From the May 31, 2014, Chicago Tribune "Spirit of Thompson lives on" by David Kelly.
WOODY CREEK, COLORADO
Most days someone wanders into this "rustic little saloon in a lush valley outside of Aspen" asking for directions to Hunter S. Thompson's house. They are often wearing black, smoking cigarettes and have "gonzo" tattooed somewhere.
People at the bar don't tell them.
Ten years after Thompson's suicide at his Owl Farm, this bar, where he would get "frightfully drunk, abused drugs and incited mayhem has become a shrine" of sorts. The walls are covered with his pictures at different stages of his career.

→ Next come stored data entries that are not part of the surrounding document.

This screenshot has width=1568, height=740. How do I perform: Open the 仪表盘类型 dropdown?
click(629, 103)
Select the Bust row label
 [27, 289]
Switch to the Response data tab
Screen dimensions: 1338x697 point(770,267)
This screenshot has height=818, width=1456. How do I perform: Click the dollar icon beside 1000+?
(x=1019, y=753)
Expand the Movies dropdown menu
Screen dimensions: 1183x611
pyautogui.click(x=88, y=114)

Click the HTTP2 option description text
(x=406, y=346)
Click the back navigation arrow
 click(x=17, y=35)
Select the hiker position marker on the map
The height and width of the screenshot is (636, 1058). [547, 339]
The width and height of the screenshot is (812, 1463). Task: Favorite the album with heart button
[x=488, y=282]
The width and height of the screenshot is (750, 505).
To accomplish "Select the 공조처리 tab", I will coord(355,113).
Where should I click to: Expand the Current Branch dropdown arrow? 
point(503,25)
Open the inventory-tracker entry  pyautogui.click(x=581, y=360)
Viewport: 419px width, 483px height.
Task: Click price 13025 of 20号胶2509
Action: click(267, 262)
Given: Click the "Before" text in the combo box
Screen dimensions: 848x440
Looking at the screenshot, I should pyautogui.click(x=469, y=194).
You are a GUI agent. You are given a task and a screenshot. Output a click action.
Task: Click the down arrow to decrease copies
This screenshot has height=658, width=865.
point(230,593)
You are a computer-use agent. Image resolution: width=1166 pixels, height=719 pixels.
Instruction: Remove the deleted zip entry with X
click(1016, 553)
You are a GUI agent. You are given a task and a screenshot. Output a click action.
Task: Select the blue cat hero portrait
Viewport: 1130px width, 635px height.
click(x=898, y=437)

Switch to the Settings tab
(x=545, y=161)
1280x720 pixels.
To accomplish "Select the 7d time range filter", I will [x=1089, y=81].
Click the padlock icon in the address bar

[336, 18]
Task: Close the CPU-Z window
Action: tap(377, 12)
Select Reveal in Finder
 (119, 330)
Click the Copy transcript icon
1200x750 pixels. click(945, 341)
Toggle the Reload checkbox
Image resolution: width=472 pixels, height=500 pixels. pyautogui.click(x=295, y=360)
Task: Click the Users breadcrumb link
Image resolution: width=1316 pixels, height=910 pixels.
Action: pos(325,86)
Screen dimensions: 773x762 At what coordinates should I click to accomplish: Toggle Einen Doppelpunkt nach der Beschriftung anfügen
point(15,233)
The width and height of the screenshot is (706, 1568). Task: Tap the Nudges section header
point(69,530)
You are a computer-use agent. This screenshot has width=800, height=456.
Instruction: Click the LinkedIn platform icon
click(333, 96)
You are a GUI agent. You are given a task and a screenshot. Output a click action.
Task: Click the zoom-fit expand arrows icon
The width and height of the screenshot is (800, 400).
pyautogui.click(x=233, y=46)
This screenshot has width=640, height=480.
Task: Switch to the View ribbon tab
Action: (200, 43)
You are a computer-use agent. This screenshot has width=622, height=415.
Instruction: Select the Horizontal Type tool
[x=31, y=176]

Looking at a photo of the bar, I'd have to say it is definitely one of those dive bars. there are stories of Thompson carrying a gun in his golf bag, leveling a gun at the bartender and shooting...blanks and emptying the place with a smoke bomb. Most folks definitely would not be asked back, but that was not accorded to the gonzo journalist.
When he died, his ashes were blasted from a 100-foot cannon," said one patron.
At the Woody Creek Community Center next door, there is a whole shelf of Thompson's work and his wife, Anita, who still lives at Owl Farm holds a class here as part of her Gonzo Foundation to promote his legacy.
On Feb. 20, 2005, Thompson, 67 and in declining health, ate a breakfast of fresh fruit and Jell-O with gin and Grand Mariner splashed on top then got a pistol and shot himself.